▸ **Required action**:
Your task is to transcribe each record exactly and to omit every image.

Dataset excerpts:

————————

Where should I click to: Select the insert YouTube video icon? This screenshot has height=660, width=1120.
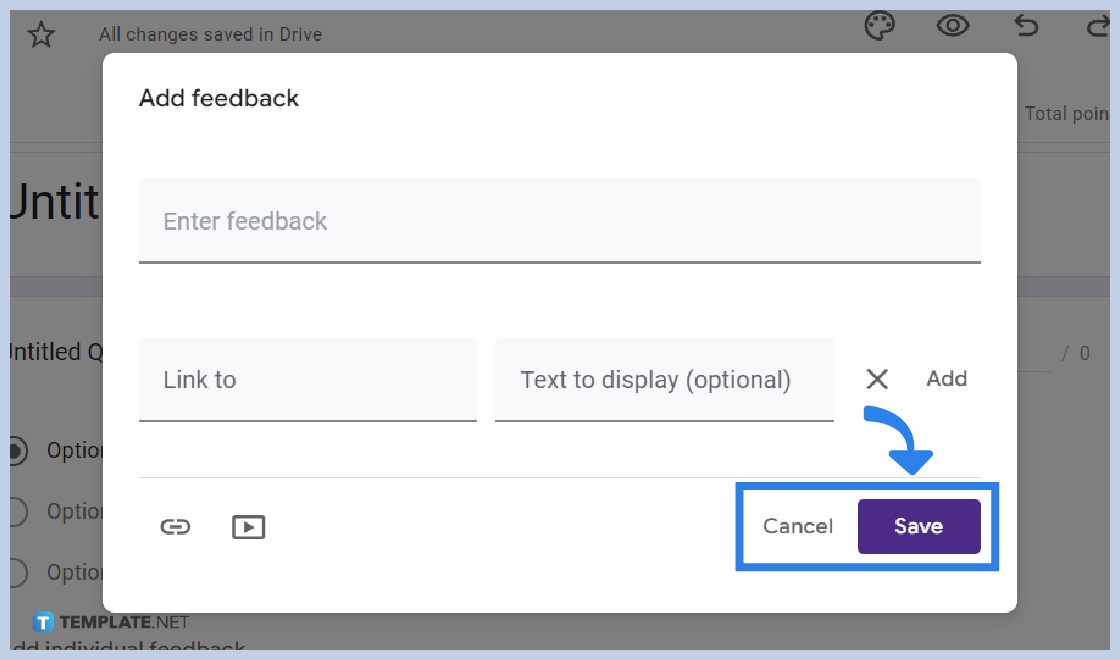(249, 526)
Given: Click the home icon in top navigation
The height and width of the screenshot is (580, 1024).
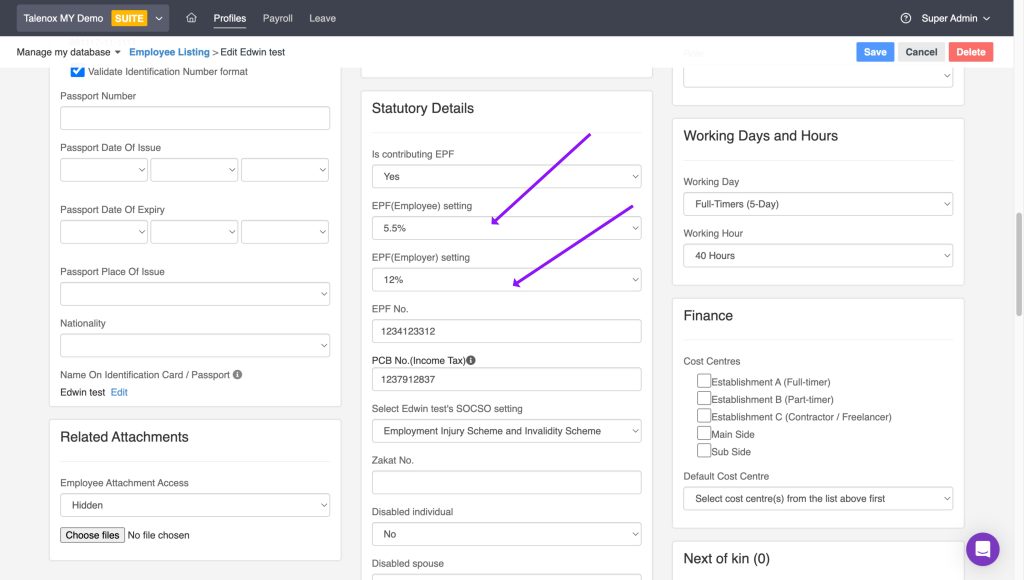Looking at the screenshot, I should [x=191, y=18].
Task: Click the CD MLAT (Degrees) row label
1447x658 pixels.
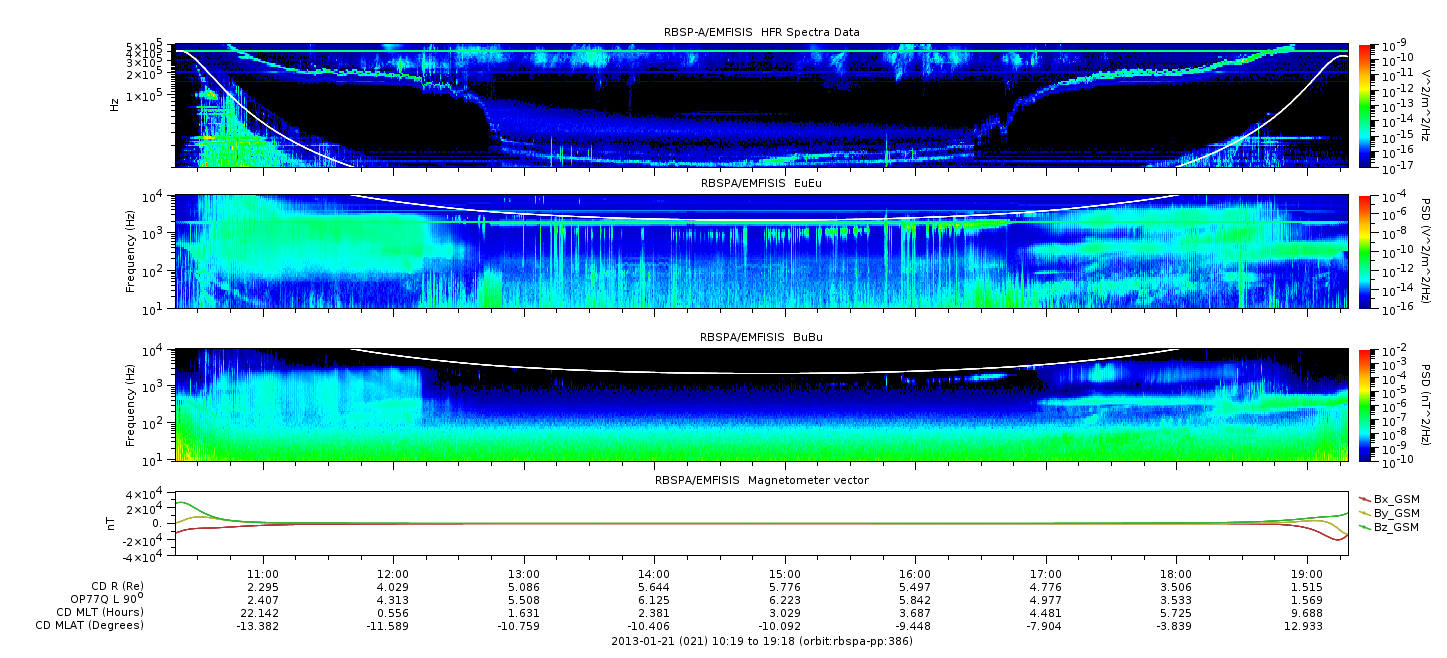Action: [92, 625]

————————

▸ **Response below**:
Where should I click to: Select the insert YouTube video icon? This screenshot has height=660, width=1120.
(249, 526)
Given: Click the home icon in top navigation
The height and width of the screenshot is (580, 1024).
Looking at the screenshot, I should [x=191, y=18].
Task: Click the CD MLAT (Degrees) row label
1447x658 pixels.
Action: [92, 625]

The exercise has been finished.